Written problem:
Put the lines of the listing below into a numbered list, starting at the line that contains "Click the Inventory three-dots icon" and ending at the last line of the listing, with both ends included. Leave out any blank lines.

Data excerpts:
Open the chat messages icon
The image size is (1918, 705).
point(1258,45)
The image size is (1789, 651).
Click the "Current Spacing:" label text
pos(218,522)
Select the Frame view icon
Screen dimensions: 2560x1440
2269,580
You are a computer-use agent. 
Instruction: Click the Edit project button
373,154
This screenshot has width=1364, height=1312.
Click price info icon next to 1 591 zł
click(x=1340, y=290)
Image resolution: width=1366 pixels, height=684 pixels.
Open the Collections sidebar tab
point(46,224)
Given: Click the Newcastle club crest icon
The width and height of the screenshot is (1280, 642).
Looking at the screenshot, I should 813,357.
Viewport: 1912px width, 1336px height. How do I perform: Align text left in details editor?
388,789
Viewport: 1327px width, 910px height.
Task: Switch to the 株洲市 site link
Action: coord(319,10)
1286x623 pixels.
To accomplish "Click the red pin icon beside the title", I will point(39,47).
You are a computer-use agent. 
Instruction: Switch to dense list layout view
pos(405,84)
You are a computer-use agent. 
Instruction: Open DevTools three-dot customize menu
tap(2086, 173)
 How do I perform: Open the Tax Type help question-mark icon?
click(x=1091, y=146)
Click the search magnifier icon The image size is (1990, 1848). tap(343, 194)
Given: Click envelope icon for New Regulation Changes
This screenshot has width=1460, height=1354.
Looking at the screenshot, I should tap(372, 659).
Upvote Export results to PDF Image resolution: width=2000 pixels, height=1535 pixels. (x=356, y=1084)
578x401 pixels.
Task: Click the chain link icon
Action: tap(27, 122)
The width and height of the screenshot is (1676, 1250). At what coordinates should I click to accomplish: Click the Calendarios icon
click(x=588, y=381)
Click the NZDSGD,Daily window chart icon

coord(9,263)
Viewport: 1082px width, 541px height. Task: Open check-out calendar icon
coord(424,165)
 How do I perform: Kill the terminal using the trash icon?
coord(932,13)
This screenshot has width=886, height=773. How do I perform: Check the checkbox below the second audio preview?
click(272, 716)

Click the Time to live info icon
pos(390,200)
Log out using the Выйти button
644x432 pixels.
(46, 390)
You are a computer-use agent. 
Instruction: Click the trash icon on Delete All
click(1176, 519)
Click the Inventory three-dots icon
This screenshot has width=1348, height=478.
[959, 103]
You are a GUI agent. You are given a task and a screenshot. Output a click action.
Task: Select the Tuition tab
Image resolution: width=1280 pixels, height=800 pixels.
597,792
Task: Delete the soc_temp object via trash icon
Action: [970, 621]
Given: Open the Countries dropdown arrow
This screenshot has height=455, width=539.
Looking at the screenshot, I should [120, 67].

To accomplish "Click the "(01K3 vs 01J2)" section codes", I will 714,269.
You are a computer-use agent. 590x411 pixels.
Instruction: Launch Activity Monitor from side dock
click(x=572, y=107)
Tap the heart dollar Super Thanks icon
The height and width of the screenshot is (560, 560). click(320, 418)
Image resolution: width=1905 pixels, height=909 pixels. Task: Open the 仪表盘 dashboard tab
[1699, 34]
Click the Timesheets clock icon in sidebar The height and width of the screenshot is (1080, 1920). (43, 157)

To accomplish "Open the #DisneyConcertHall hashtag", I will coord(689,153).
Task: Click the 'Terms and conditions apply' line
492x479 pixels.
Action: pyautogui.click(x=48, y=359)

Expected answer:
1. Click the Inventory three-dots icon
2. This screenshot has width=1348, height=478.
3. [959, 103]
4. You are a GUI agent. You are given a task and a screenshot. Output a click action.
5. Task: Select the Tuition tab
6. Image resolution: width=1280 pixels, height=800 pixels.
7. 597,792
8. Task: Delete the soc_temp object via trash icon
9. Action: [970, 621]
10. Given: Open the Countries dropdown arrow
11. This screenshot has height=455, width=539.
12. Looking at the screenshot, I should [120, 67].
13. To accomplish "Click the "(01K3 vs 01J2)" section codes", I will 714,269.
14. You are a computer-use agent. 590x411 pixels.
15. Instruction: Launch Activity Monitor from side dock
16. click(x=572, y=107)
17. Tap the heart dollar Super Thanks icon
18. The height and width of the screenshot is (560, 560). click(320, 418)
19. Image resolution: width=1905 pixels, height=909 pixels. Task: Open the 仪表盘 dashboard tab
20. [1699, 34]
21. Click the Timesheets clock icon in sidebar The height and width of the screenshot is (1080, 1920). (43, 157)
22. To accomplish "Open the #DisneyConcertHall hashtag", I will coord(689,153).
23. Task: Click the 'Terms and conditions apply' line
24. 492x479 pixels.
25. Action: pyautogui.click(x=48, y=359)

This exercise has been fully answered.